Certainly! Let's solve the equation:
[tex]\[ 5^{3 + t} = 6^{2x - 1} \][/tex]
1. Take the natural logarithm of both sides:
[tex]\[ \ln(5^{3 + t}) = \ln(6^{2x - 1}) \][/tex]
2. Use the properties of logarithms to bring the exponents down:
[tex]\[ (3 + t) \cdot \ln(5) = (2x - 1) \cdot \ln(6) \][/tex]
3. Isolate the term involving [tex]\( t \)[/tex]:
[tex]\[ 3 \cdot \ln(5) + t \cdot \ln(5) = 2x \cdot \ln(6) - \ln(6) \][/tex]
4. Simplify and solve for [tex]\( t \)[/tex]:
[tex]\[ t \cdot \ln(5) = 2x \cdot \ln(6) - \ln(6) - 3 \cdot \ln(5) \][/tex]
[tex]\[ t \cdot \ln(5) = \ln(6) (2x - 1) - 3 \cdot \ln(5) \][/tex]
[tex]\[ t = \frac{\ln(6) (2x - 1) - 3 \cdot \ln(5)}{\ln(5)} \][/tex]
[tex]\[ t = \frac{2x \cdot \ln(6) - \ln(6) - 3 \cdot \ln(5)}{\ln(5)} \][/tex]

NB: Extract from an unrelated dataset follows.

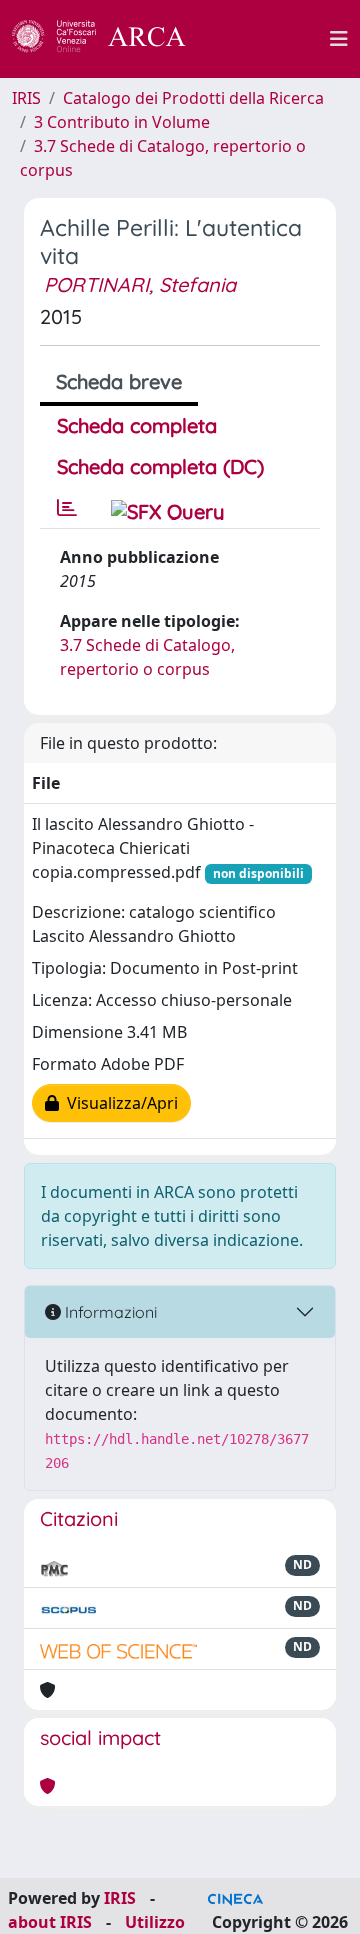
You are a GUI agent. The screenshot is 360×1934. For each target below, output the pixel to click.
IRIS (26, 98)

5. Combine like terms in the numerator:
[tex]\[ t = \frac{2x \cdot \ln(6) - \ln(6) - 3 \cdot \ln(5)}{\ln(5)} \][/tex]
[tex]\[ t = \frac{2x \cdot \ln(6) - \ln(6) - 3 \cdot \ln(5)}{\ln(5)} \][/tex]
[tex]\[ t = \frac{2x \cdot \ln(6) - \ln(6) - 3 \cdot \ln(5)}{\ln(5)} \][/tex]
[tex]\[ t = \frac{2x \cdot \ln(6) - (\ln(6) + 3 \cdot \ln(5))}{\ln(5)} \][/tex]
6. Recognize that [tex]\(\ln(6) = \ln(2 \times 3) = \ln(2) + \ln(3)\)[/tex] and [tex]\(\ln(36) = \ln(6^2) = 2 \ln(6)\)[/tex]:
[tex]\[ t = \frac{\ln(36) \cdot x - (\ln(6) + 3\ln(5))}{\ln(5)} \][/tex]
Thus, the solution to the equation [tex]\( 5^{3 + t} = 6^{2x - 1} \)[/tex] is:
[tex]\[ t = \frac{x \cdot \ln(36) - \ln(750)}{\ln(5)} \][/tex]
where [tex]\(\ln(750) = \ln(5^3 \cdot 6) = 3\ln(5) + \ln(6)\)[/tex].